** PASSAGE TO READ follows **

Meanwhile, I ran a query to estimate how many non-beacon browsers we see in eventlogging data:

select
    count(*),
    http_method
from webrequest
where
    uri_path = '/beacon/event'
    and webrequest_source = 'text'
    and year = 2019
    and month = 9
    and day = 19
group by
    http_method;

682     HEAD
8154329 GET
109671810       POST

8154329 / (8154329 + 109671810)
= .069

Crudely conflating eventlogging numbers with unique users, this would mean that c. 7% of our users don't have beacon support. This is a big number, we need to either run the fallback code for them, or create a new metric to compensate, for example by logging "no beacon" on page load.

Here's a draft schema which should cover our needs for both the baseline and ReferencePreviews metrics:
https://meta.wikimedia.org/wiki/Schema:ReferencePreviews

I'll try a naive implementation in Cite.

Change 538261 had a related patch set uploaded (by Awight; owner: Awight):
[mediawiki/extensions/Cite@master] [WIP] Baseline reference interaction tracking

https://gerrit.wikimedia.org/r/538261

Waiting on code review—although we seem to be stuck in an "impossible problems of antiquity" loop, I'm really not sure how to respond to recent reviews.
https://gerrit.wikimedia.org/r/#/c/mediawiki/extensions/Cite/+/538261/

Change 538261 merged by jenkins-bot:
[mediawiki/extensions/Cite@master] Baseline reference interaction tracking

https://gerrit.wikimedia.org/r/538261

This will be deployed with T214493 in this week's train, so we should monitor client metrics and check initial data for health.

** End of PASSAGE TO READ **
** DATA PROVIDED follows **

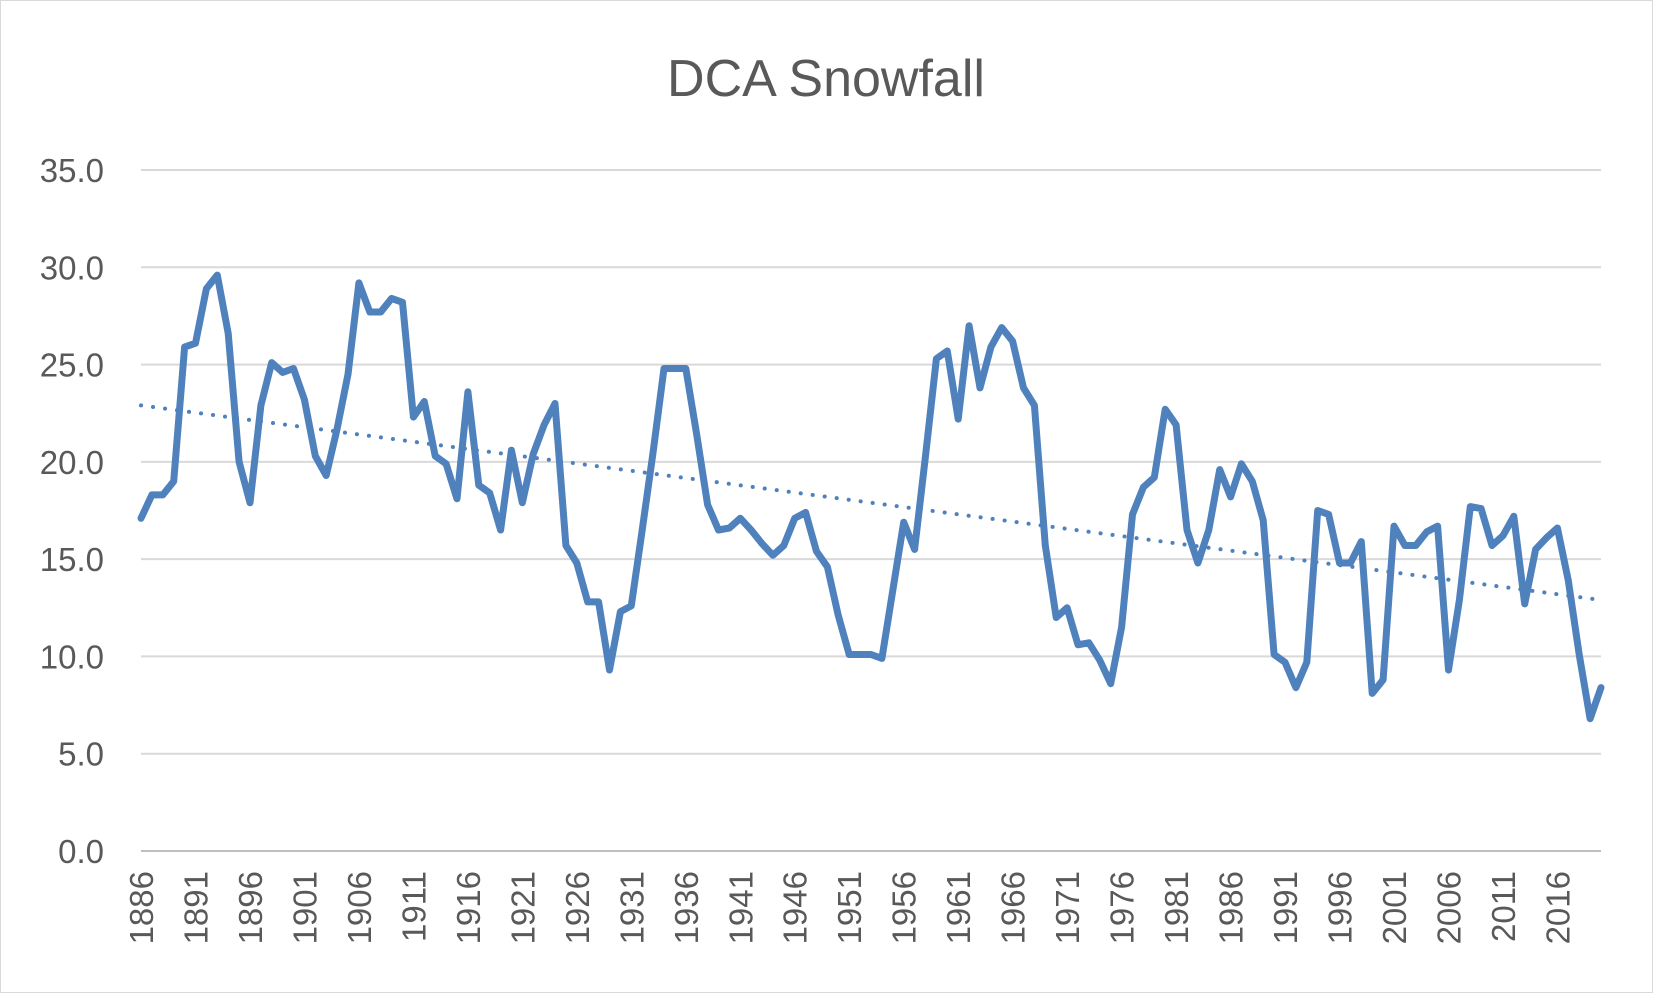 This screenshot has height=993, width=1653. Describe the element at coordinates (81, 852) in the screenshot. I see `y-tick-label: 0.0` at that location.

** End of DATA PROVIDED **
** DATA PROVIDED follows **

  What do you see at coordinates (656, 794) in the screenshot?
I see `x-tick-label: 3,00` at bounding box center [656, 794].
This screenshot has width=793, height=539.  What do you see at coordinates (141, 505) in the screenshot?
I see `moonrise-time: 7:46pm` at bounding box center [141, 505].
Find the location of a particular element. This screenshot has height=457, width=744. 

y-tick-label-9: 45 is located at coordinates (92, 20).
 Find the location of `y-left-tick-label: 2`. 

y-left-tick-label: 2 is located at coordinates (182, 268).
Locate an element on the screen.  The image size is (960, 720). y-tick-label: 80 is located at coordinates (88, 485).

** End of DATA PROVIDED **

### TASKS TO COMPLETE
A - Revise the thread on beacon support from the words "8154329 / (8154329" through the words "implementation in Cite.", substituting "proposed schema" for "draft schema".
B - Answer these questions from the thread on beacon support:
(i) For which date did the query count requests?
(ii) Roughly what share of users is estimated to lack beacon support?
(iii) Who merged Change 538261?
C - Extend the thread on beacon support with what follows its final sentence.

### OUTPUTS BY TASK
A -
8154329 / (8154329 + 109671810)
= .069

Crudely conflating eventlogging numbers with unique users, this would mean that c. 7% of our users don't have beacon support. This is a big number, we need to either run the fallback code for them, or create a new metric to compensate, for example by logging "no beacon" on page load.

Here's a proposed schema which should cover our needs for both the baseline and ReferencePreviews metrics:
https://meta.wikimedia.org/wiki/Schema:ReferencePreviews

I'll try a naive implementation in Cite.

B -
(i) September 19, 2019
(ii) About 7%
(iii) jenkins-bot

C -
We have a few hours of ReferencePreviewsBaseline in the hadoop event store, shaped like this:

select
  event.action as action,
  count(*)
from referencepreviewsbaseline
where
  year=2019
  and month=10
group by event.action;

action  _c1
pageview        194

That represents 194,000 pageviews, with few enough (roughly speaking, < 0.5%) reference interactions that none have been logged yet. All had referencePreviewsEnabled = false, unsurprisingly.

Everything looks good, let's wait for group2 deployment before increasing the sampling.

Looks like this sampling rate will be fine, we have enough data to start guessing:

clickedFootnote 83
clickedReferenceContentLink     44
pageview        13571

We even caught one person with reference previews enabled:

false   13697
true    1

I don't know how to estimate error margins, so I'll just present the naïve math with our small sample. I've removed the one sample with referencepageviews=true (it's just a pageview).

83 / 13 570 = 0.006 footnote clicks per pageview.
44 / 13 570 = 0.003 reference content clicks per pageview

Change 542419 had a related patch set uploaded (by Awight; owner: Awight):
[analytics/reportupdater-queries@master] New report for Reference Previews

https://gerrit.wikimedia.org/r/542419

We should slice this data by wiki, since reference usage probably varies between projects. If this is the case, then we would have to normalize or otherwise consider the site-specific baseline when measuring the impact of Reference Previews.

Slicing using reportupdater's explode_by does what we want, but doesn't come for free: the query has to be run for every wiki. My first reaction is that we should choose a small number of wikis to include in our analysis, for now.

Slicing using reportupdater's explode_by does what we want, but doesn't come for free: the query has to be run for every wiki.

I'm moping about this... We could also tack a "group by" onto the query, but I don't think the results can be easily mapped for reportupdater.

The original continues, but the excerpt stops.